そしてレミリアの手を引いて、ルシウスから物理的に離されてしまう。
「私もレミリアに確認したい事があるから、少し別室で話をしましょう。なので、レミリアはお預かりしますね。殿方はここでお別れですわ」
ヴァークレイ嬢はルシウスに視線を向けつつ、一緒にいたワイアットにも別れをつげる。ルシウスはレミリアと離れるつもりはなかったためヴァークレイ嬢の言葉に眉を顰めた。

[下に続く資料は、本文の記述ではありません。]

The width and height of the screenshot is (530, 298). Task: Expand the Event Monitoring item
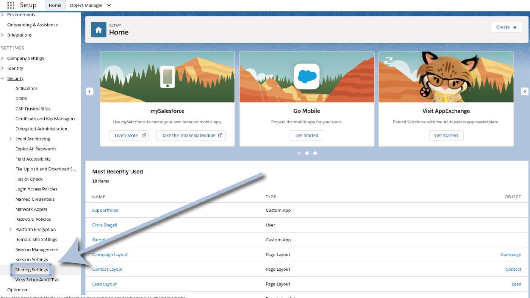pyautogui.click(x=11, y=139)
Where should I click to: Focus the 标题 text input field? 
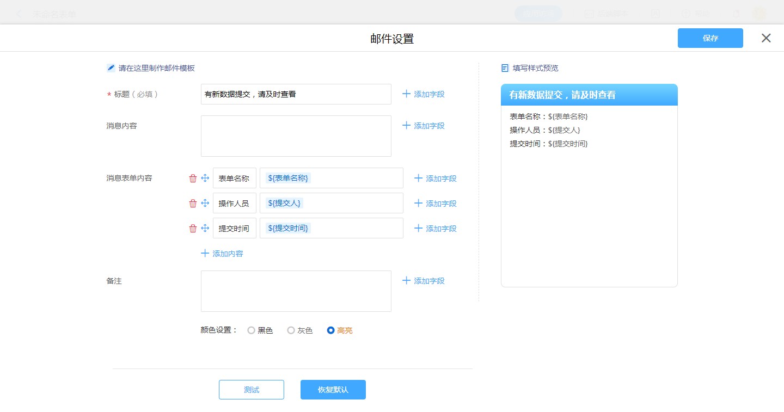(296, 94)

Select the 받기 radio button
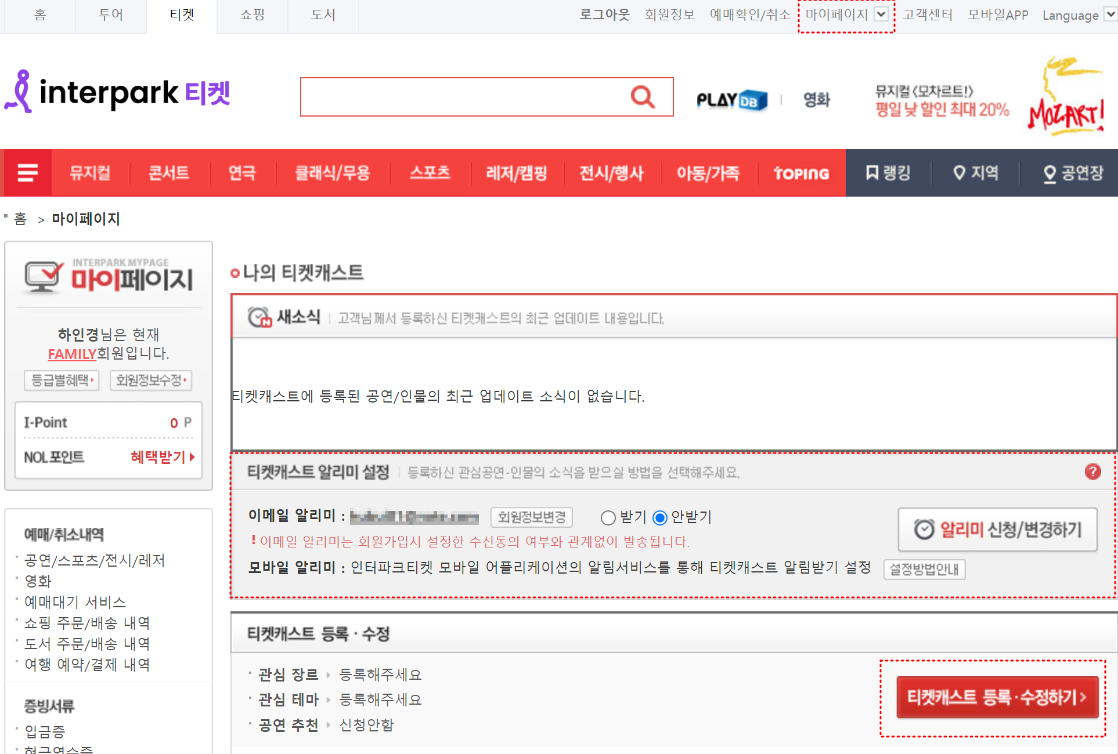(x=608, y=518)
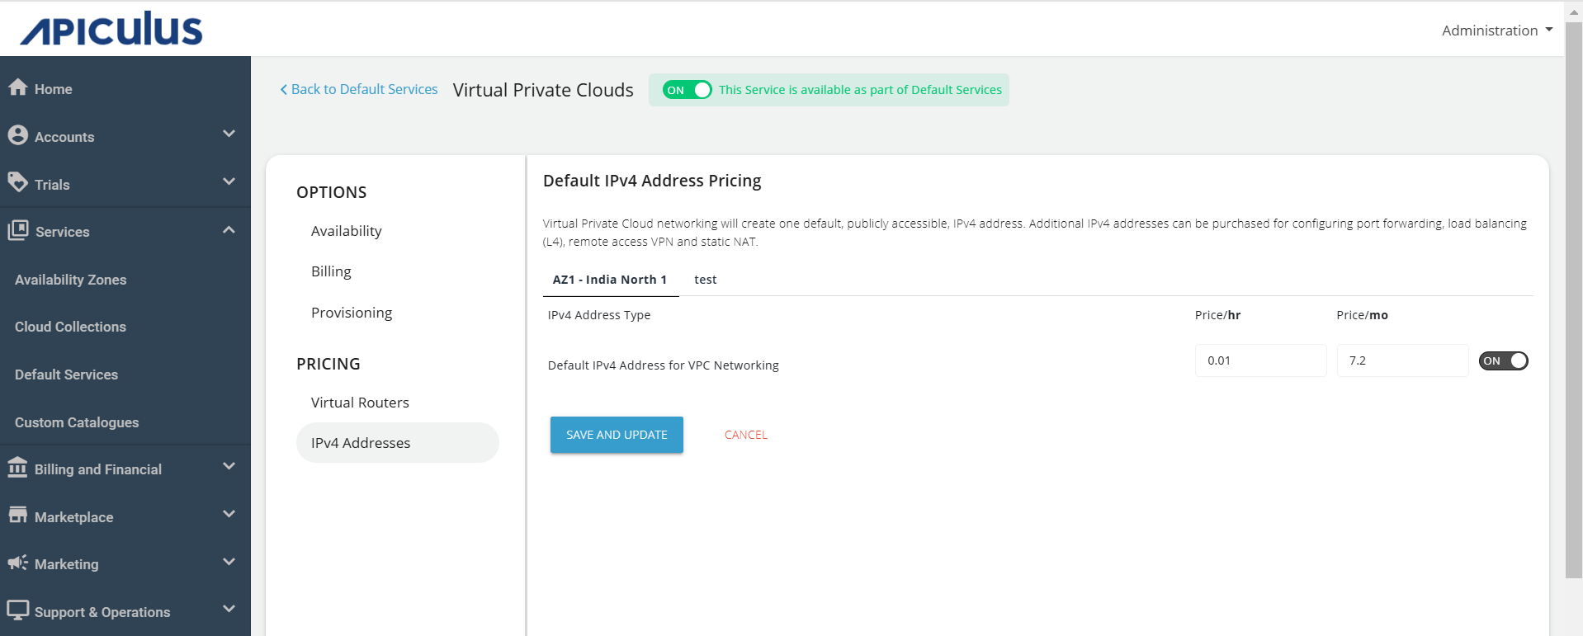Open the Administration dropdown menu
Image resolution: width=1583 pixels, height=636 pixels.
pos(1496,30)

「ロゼはずっと心配してたんだ。君が安心させてあげてね」
ワイアットがルシウスとレミリアの間に入り、レミリアに声をかけ、引き留めようとしたルシウスを宥めるようにして引き離した。
「ワイアット・・・どういうつもりだ」
「悪いけど、ロゼリエもだいぶ心配して気に病んでたんだ。1人にしてしまったのは最終的に僕達だからね・・・。つい、僕が我儘を言ってしまったから・・・だから彼女に時間をあげてほしいんだ」
「1人にした?」
レミリアからは何も聞いてはいなかった。どういうことかとルシウスは尋ねる。
「・・・あの日、ルシウスの家の馬車がいなかったから、ロゼリエが送って行こうと言ったんだ。だけど、帰りは唯一ロゼリエと2人きりになれる時間だから・・・僕がロゼリエに駄々をこねちゃったんだよ」
ワイアットはあの放課後のレミリアが1人になった経緯を説明する。
「それにいつもの時間に彼女が現れなかったのは、ロドバス嬢と教授も関わっていてるから、今からロゼリエはロドバス嬢と合流して賑やかになる予定だから、ルシウスは行かない方がいいね」
「何故だ?」
「だってロドバス嬢が荒れたのは、君が常に近くに置いている女の子が原因だったしね」
ワイアットは悪びれもせずに苦言を呈す。
「意味がわからないんだが・・・」
「何シラを切ってるんだよ。ロドバス嬢の片われが最近、あの子の近くにいただろうに」
ワイアットは呆れたように言った。
「それが、どうしたらロドバス嬢が荒れる原因になるっていうんだ」
「まあ、それだけが本当の原因じゃないけど。ルシウスは鈍いよね」
「なんなんだ・・・」
ルシウスはワイアットの飯草に訳が分からず少しイラついた。
「だから、ロドバス嬢は自分の兄や婚約者が、あの子に優しく構うのが気に入らないんだよ。特に婚約者はね」
「だが、仮にも教授だから仕方ないだろう、文句を言われる筋合いは無い」
教授として学園にいるのだから、一生徒として関わっていて、何も問題ないはずだとルシウスは思う。
「まぁ、ロドバス嬢のように感情を出して嫉妬してもらえてるのがわかるのも羨ましいけどね。ルシウスにはわからないかもね」
ワイアットはどこか上目線でルシウスに流し目をして、ルシウスをおいて行ってしまうのだった。